Deterministic Differentiable Structured Pruning for Large Language Models
Weiyu Huang, Pengle Zhang, Xiaolu Zhang, Jun Zhou, Jun Zhu, Jianfei Chen

TL;DR
This paper introduces Deterministic Differentiable Pruning (DDP), a novel method for structured pruning of large language models that improves efficiency and reduces train-test mismatch by directly optimizing a deterministic surrogate of the l0 norm.
Contribution
The paper proposes DDP, a deterministic mask optimization approach for structured pruning, outperforming stochastic methods in efficiency and accuracy on large language models.
Findings
Achieves as low as 1% performance loss at 20% sparsity.
Outperforms previous methods in structured pruning.

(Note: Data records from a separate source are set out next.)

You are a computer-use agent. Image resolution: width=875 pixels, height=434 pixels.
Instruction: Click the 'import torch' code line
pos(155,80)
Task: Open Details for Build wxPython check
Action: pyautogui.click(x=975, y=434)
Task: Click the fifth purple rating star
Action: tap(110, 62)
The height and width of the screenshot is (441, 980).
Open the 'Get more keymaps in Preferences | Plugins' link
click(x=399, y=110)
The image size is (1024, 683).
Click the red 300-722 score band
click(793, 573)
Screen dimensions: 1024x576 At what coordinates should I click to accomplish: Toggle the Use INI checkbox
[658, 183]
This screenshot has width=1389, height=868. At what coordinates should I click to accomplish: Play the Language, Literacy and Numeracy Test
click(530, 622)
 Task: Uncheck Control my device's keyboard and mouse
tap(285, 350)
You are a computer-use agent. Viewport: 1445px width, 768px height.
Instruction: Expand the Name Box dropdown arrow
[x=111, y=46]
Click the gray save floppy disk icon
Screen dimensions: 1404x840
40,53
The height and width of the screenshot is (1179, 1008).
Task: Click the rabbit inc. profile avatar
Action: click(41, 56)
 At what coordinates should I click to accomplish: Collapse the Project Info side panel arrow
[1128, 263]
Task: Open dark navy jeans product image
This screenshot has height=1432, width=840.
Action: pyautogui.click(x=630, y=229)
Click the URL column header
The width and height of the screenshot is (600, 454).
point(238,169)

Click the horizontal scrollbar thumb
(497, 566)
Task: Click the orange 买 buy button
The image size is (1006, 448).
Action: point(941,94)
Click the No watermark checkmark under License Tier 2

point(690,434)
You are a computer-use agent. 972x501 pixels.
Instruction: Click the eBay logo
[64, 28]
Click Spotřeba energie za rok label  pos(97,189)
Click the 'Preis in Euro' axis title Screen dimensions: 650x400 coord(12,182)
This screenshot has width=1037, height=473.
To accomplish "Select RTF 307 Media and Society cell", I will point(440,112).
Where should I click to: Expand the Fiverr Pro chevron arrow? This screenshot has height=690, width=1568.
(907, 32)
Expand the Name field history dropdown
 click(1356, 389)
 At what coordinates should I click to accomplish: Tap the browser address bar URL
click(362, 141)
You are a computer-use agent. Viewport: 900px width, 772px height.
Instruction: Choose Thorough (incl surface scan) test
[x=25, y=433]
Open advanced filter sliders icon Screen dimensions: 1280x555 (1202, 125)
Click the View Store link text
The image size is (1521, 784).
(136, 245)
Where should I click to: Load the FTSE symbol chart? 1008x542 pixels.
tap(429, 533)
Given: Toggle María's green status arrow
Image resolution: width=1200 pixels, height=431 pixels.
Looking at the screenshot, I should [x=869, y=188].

Demonstrates end-to-end inference speedups in deployment.
Abstract
Structured pruning reduces LLM inference cost by removing low-importance architectural components. This can be viewed as learning a multiplicative gate for each component under an l0 sparsity constraint. Due to the discreteness of the l0 norm, prior work typically adopts stochastic hard-concrete relaxations to enable differentiable optimization; however, this stochasticity can introduce a train--test mismatch when sampled masks are discretized for deployment and restricts masks to a bounded, near-binary range. To address this, we propose Deterministic Differentiable Pruning (DDP), a mask-only optimization method that eliminates stochasticity by directly optimizing a deterministic soft surrogate of the discrete l0 objective. Compared with prior approaches, DDP offers greater expressiveness, reduced train--test mismatch, and faster convergence. We apply our method to several dense and MoE…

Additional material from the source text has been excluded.